Menyambung yang dikatakan Mangun diatas, seorang ulama intelektual Sumbawa Barat pernah berkata “Kita akan membangun sekolah-sekolah, menggratiskan biaya pendidikan agar semua orang bisa memperoleh pendidikan, karena pendidikan adalah hak semua orang dan Negara wajib menjaminnya, serta emas-emas diwilayah tambang akan dipindahkan ke otak-otak generasi Fitrah”. Dunia pendidikan di Sumbawa Barat dibuka dengan program pendidikan gratis mulai tingkat Taman Kanak-Kanak hingga Perguruan Tinggi, pendidikan gratis sedikit banyaknya telah cukup membantu student mengenal apa itu pendidikan. Mengenal hakekat pendidikan bukan hanya sebatas memakai seragam pada sebuah pagi lalu bermain dengan teman sebaya, memiliki plasma nutfah dari ilmu pengetahuan itu menjadi hal urgent dalam berpendidikan itu.

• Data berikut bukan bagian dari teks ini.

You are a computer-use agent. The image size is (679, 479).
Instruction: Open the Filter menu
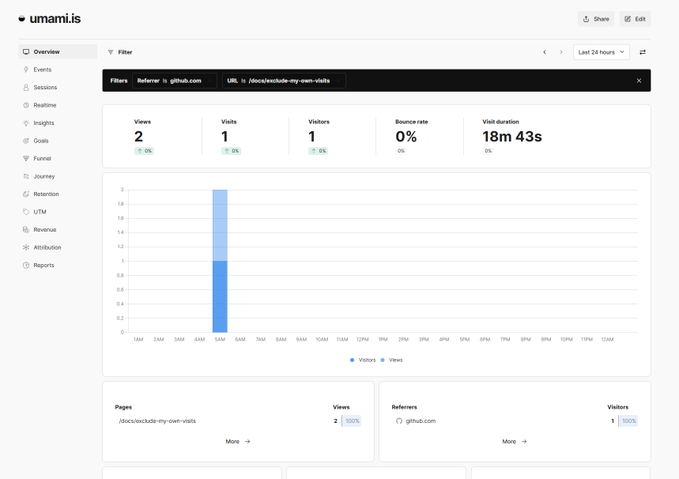[x=120, y=52]
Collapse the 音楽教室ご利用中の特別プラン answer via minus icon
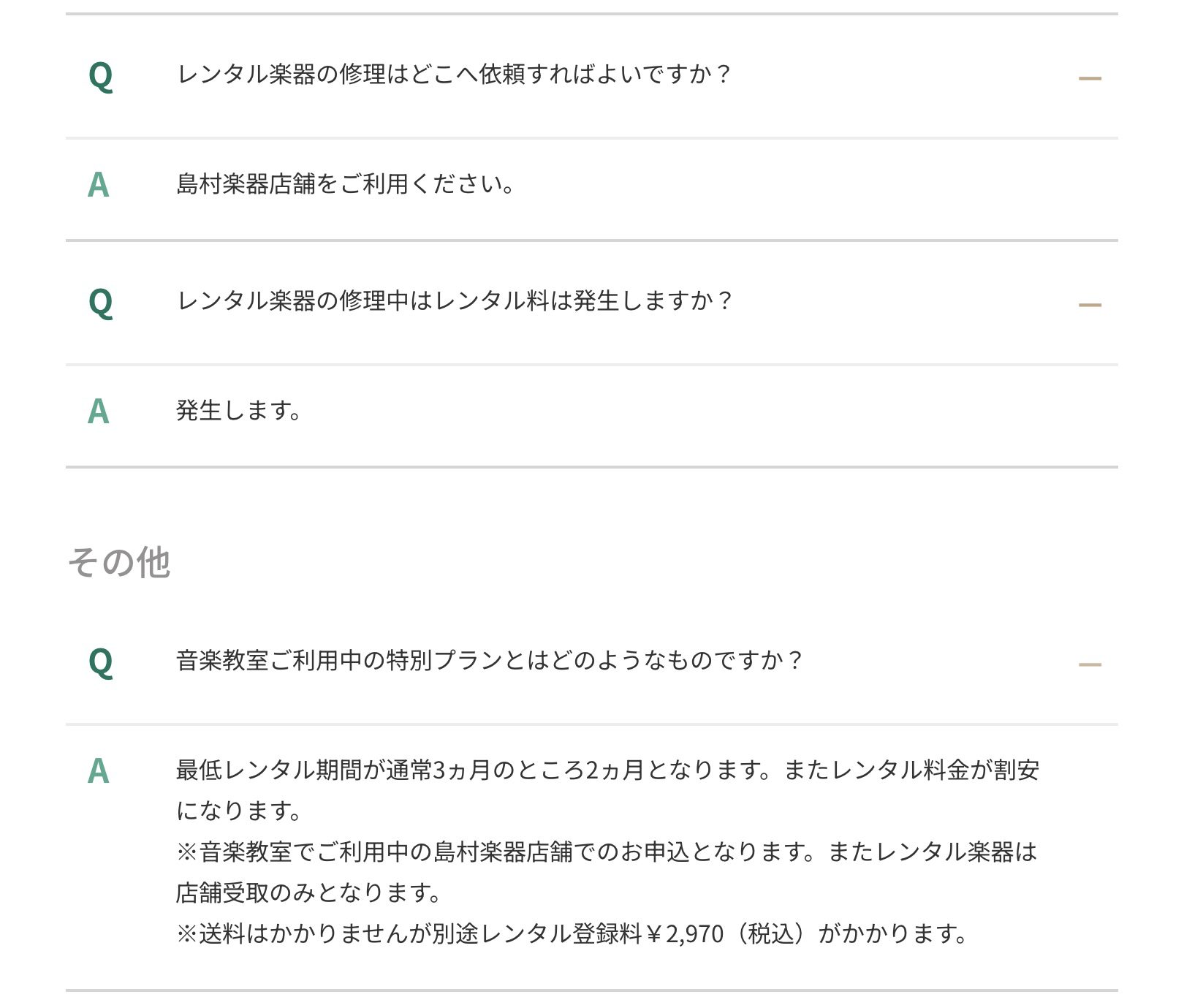The height and width of the screenshot is (1008, 1184). (1089, 664)
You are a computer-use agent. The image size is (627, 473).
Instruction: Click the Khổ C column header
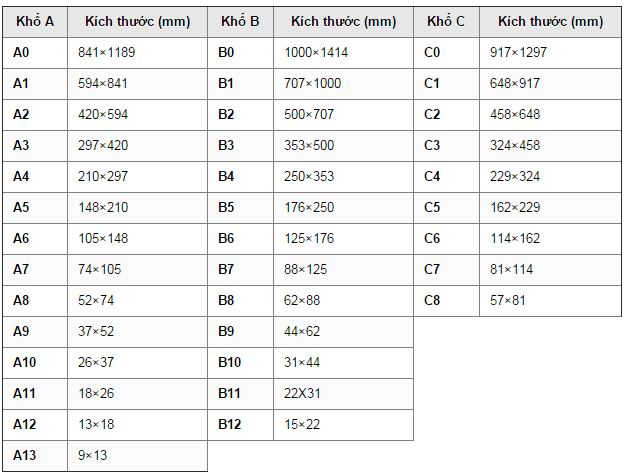tap(445, 21)
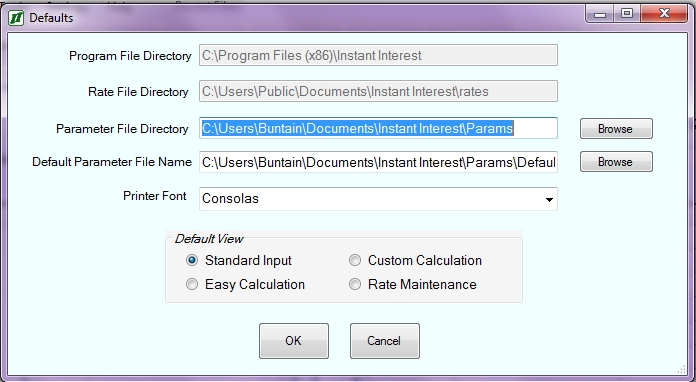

Kemampuan menangkap peluang dalam permainan waktu memang semakin menentukan “waktu berubah dan kita berubah didalamnya”, tempora mulantur, et nos mutamur in illis. Jika tidak cekatan, kesempatan akan hilang di tengah dunia yang berlari tunggang langgang. Ibarat burung malam Minerva, yang dijadikan simbol kebajikan dalam mitologi Yunani karena ketajaman indera penglihatannya menembus pekatnya kegelapan malam, kaum intelektual dengan ketajaman visinya dituntut menjadi sumber pencerahan di kegelapan zaman. Hanya saja persoalannya, jangankan mampu melihat yang tidak tembus pandang dan jauh dalam kegelapan masa depan, masalah didepan mata dan terang benderang matahari saja seringkali tidak mampu diidentifikasi untuk dipecahkan bahkan dituntaskan.
Itulah sedikit gambaran kondisi kaum student intelektual Sumbawa Barat kini yang keberadaannya terlokalisasi dalam wilayah ruang dan waktu. Mahasiswa Sumbawa Barat hari ini harus kita akui dilahirkan dari “hubungan intim” oleh Negara dengan kesejahteraan rakyat, yang hingga olehnya melahirkan generasi premature dan mungkin “cacat”. Tidak semua kaum intelektual mampu melihat kompleksitas persoalan kemasyarakatan. Jenis intelektual yang mampu melakukan pekerjaan transformatif bagi kemajuan di sebut Antonio Gramsci sebagai intelektual organik, yang berbeda dengan intelektual tradisional yang hanya terikat pada pakem akademis, jauh dari sentuhan kebutuhan masyarakat.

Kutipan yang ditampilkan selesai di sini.